- Entries on where items appear
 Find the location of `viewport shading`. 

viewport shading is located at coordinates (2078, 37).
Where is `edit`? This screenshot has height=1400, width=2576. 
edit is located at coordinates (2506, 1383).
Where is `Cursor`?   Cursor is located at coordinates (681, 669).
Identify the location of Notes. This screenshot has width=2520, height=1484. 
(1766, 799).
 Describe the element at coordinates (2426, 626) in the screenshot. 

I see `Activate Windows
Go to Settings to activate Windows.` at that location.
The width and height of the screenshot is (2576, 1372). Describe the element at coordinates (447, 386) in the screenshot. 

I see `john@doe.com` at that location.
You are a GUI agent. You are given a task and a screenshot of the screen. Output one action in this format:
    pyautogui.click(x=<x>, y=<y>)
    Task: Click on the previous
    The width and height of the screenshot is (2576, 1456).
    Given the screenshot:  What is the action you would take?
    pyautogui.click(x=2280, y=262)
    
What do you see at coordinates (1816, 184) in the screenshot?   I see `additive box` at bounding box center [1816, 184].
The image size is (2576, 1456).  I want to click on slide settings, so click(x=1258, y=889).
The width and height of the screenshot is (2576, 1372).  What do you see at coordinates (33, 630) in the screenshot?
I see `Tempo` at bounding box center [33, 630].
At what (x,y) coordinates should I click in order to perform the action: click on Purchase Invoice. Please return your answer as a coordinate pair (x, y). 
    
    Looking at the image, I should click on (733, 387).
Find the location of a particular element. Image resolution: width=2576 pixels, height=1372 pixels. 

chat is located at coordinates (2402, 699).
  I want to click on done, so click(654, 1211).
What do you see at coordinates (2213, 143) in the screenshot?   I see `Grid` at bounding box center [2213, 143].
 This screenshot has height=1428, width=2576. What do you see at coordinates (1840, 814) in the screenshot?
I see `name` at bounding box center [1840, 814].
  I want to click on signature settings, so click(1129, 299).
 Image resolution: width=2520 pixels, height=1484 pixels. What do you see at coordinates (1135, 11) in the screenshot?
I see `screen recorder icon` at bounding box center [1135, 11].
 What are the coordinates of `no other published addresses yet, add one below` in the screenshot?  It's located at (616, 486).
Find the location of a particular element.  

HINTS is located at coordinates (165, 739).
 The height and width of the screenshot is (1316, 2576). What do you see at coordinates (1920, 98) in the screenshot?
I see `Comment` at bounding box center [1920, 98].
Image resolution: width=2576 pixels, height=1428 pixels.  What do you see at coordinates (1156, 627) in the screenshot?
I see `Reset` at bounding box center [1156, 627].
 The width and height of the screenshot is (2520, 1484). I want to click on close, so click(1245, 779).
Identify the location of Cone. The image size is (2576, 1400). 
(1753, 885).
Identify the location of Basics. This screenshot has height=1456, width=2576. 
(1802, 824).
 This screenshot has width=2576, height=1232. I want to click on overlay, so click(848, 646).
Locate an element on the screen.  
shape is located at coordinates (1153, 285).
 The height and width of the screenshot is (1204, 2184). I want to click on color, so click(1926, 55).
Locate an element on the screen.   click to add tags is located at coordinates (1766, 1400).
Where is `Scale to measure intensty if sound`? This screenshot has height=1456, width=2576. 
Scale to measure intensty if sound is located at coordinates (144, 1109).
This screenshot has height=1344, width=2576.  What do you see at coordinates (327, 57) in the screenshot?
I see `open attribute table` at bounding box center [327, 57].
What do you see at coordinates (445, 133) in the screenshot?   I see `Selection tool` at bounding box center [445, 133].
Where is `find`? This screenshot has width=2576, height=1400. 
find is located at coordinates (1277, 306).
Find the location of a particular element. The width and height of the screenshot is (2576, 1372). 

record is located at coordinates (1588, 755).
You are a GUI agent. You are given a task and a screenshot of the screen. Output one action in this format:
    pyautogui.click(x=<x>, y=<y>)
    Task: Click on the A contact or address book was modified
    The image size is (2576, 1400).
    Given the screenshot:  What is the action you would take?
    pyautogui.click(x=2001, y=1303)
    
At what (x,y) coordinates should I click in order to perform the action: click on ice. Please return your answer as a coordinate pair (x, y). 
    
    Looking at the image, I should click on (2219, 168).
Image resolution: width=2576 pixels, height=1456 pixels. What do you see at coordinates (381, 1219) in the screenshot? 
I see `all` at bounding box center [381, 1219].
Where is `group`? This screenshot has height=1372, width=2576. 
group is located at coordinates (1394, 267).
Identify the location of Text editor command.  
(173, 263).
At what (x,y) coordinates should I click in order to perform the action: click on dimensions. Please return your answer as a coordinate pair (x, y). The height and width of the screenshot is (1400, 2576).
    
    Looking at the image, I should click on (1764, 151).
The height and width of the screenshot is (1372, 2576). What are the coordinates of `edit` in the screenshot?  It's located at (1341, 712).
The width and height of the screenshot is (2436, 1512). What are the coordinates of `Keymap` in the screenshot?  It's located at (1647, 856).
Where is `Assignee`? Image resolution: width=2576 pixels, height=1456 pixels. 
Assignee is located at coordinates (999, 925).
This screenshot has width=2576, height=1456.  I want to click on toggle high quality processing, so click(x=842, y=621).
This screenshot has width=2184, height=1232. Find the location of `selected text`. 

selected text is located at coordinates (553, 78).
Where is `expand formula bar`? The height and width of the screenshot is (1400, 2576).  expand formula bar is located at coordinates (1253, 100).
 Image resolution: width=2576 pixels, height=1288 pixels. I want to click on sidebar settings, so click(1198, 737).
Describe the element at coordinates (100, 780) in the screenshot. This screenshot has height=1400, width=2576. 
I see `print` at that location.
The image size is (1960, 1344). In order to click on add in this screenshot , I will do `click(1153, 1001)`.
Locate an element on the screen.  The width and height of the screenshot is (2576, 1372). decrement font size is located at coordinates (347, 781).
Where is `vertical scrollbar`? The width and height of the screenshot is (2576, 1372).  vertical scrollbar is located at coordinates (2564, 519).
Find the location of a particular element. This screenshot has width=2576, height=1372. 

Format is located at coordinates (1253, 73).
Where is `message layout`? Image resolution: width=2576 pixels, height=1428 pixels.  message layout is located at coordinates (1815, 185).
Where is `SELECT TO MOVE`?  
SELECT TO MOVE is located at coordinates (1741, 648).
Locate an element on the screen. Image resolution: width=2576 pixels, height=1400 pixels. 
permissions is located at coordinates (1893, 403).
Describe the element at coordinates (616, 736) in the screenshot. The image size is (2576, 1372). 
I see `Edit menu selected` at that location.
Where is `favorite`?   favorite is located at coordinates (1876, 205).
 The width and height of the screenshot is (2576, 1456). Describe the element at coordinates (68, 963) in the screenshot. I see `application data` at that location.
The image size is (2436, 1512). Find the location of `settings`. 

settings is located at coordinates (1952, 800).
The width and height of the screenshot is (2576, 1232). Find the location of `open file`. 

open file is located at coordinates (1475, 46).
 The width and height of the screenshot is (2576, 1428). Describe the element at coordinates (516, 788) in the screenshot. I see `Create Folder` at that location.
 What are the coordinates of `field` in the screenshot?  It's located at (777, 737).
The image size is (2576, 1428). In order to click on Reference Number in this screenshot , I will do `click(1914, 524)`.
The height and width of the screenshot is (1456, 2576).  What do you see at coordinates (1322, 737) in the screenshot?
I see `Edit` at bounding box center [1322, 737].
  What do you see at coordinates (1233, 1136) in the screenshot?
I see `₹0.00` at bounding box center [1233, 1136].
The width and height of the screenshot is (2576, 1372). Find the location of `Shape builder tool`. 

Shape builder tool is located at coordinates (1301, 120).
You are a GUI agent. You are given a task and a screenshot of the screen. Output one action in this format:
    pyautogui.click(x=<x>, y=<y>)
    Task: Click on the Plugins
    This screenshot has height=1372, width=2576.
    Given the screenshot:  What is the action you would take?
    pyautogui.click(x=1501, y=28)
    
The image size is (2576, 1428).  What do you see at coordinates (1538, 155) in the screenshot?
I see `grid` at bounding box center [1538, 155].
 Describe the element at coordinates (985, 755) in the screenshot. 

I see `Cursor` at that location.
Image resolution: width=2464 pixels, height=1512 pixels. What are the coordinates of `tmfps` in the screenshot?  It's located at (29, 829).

- EXERCISE TASK
Reproduce the lines from the one with "coordinates (1766, 1400)." up to and including the one with "center [327, 57].", swapping "height" for "vertical extent" and leaving everything else as it is.

- THE COMPLETED TASK
Locate an element on the screen.   click to add tags is located at coordinates (1766, 1400).
Where is `Scale to measure intensty if sound`? This screenshot has vertical extent=1456, width=2576. 
Scale to measure intensty if sound is located at coordinates (144, 1109).
This screenshot has vertical extent=1344, width=2576.  What do you see at coordinates (327, 57) in the screenshot?
I see `open attribute table` at bounding box center [327, 57].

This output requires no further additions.